In recent weeks, however, a few developments have brought climate change back into the spotlight. Firstly, three energy companies – PG&E, PNM Resources and Exelon – have pulled out of the U.S. Chamber of Commerce because of that group’s efforts to fight climate legislation. The Chamber has long denied that human-caused climate change exists. And as the nation’s largest business lobby, it claims that a limit on greenhouse gas emissions will disable the U.S. economy.::continue::
These utilities (and many other energy and non-energy companies) recognize that they need to plan for a carbon-constrained world. With the proper planning now, they can make operations cleaner and more efficient, reduce their liabilities and lower the impact on consumers’ wallets.
Meanwhile, there’s new life to the debate in Congress. Senators Barbara Boxer (D-CA) and John Kerry (D-MA) have introduced a new piece of legislation that will increase the carbon cap and build off an earlier bill that was passed in the House. The bill is seen as a new beginning for the debate in the Senate. Maria Cantwell (D-WA) has also introduced a simplified “cap and refund” bill into the Senate that has gotten support for its simplicity.
I spoke with Scott Sklar, a policy expert in Washington, DC about the recent movement in the halls of Congress. He thinks that the health care debate could actually help efforts in the Senate. If Obama gets what he wants, he will have the momentum to help pass a meaningful carbon cap and trade program and a renewable energy standard.
“A win on health care could enable the White House to move on climate legislation, which is the second plank of the President’s agenda. So in the end it could be very good for us,” said Sklar.
But it could go either way, he said.
“On the other hand, if health care gets stalemated, I have a feeling climate legislation could be put on hold.”
There is still a lot of resistance to a cap and trade program from Republicans, but many onlookers are hopeful that the bills will reinvigorate the debate in Washington, bring in more bipartisan support and maybe — maybe — result in a climate bill before the UN COP15 Conference in Copenhagen this December.
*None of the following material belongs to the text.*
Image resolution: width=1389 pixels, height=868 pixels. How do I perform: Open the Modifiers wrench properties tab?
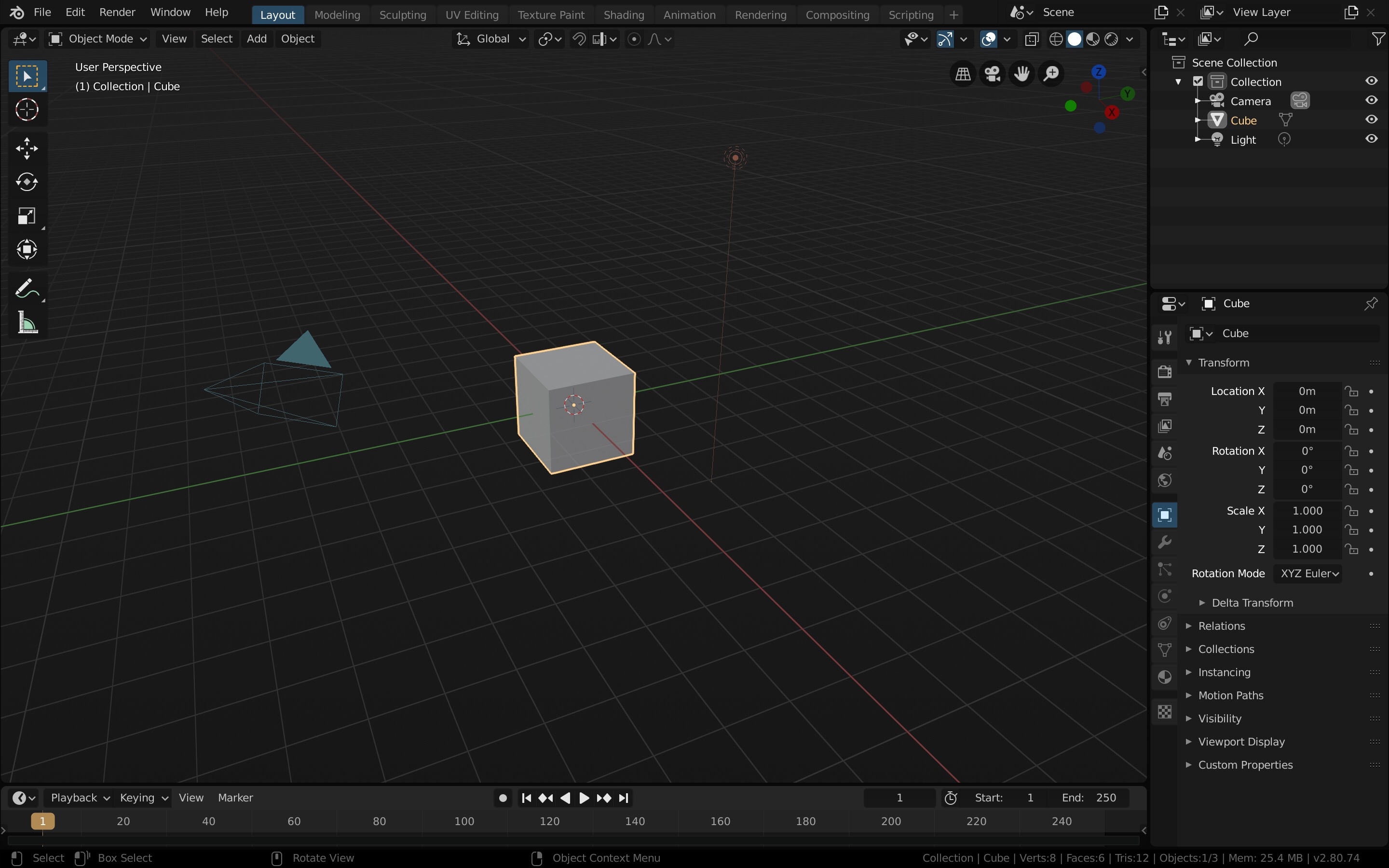pyautogui.click(x=1165, y=542)
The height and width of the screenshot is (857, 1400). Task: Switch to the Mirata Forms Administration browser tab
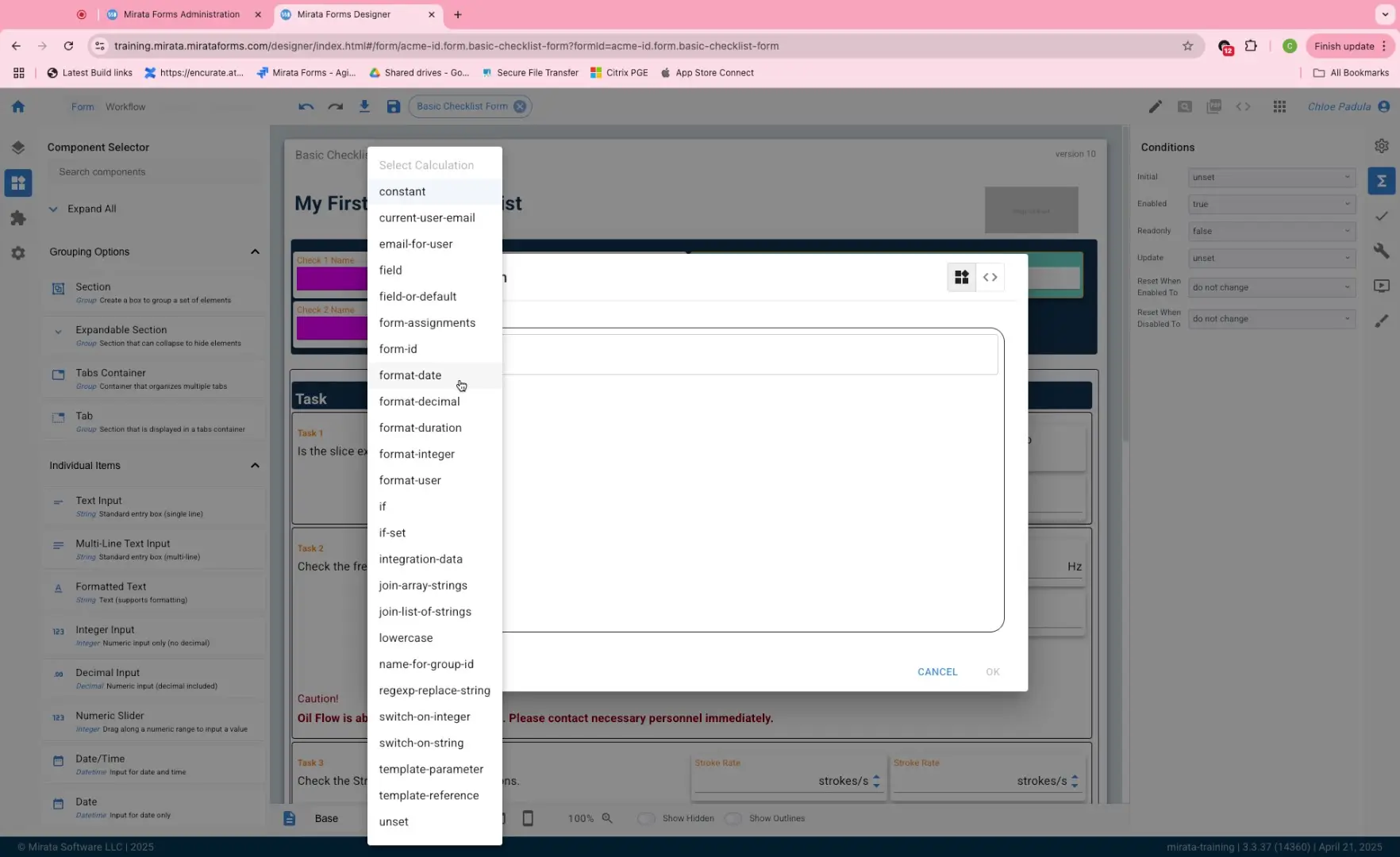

Even if a bill isn’t passed in time, the President has shown his commitment to the cause of combating climate change. This is the third big development that has helped renew focus on the issue. Speaking at a UN event in New York last week, Obama reiterated his dedication to the cause, reassuring other world leaders that the U.S. is on board with international negotiations.
“This is a new day. A new era. And we can say that the U.S. has done more to promote clean energy in the last 8 months than in any other time in history,” said Obama.
And he is right.
Despite all the complicated negotiations and misinformation surrounding the climate debate, the shift that we’ve seen in the climate of Washington, DC has been very positive. These recent developments prove just how different things are today.
“This is really happening,” said Sklar. “If you compare where we were three years ago to now, it is really incredible to see how far we’ve come. I think we’re going to win the day.”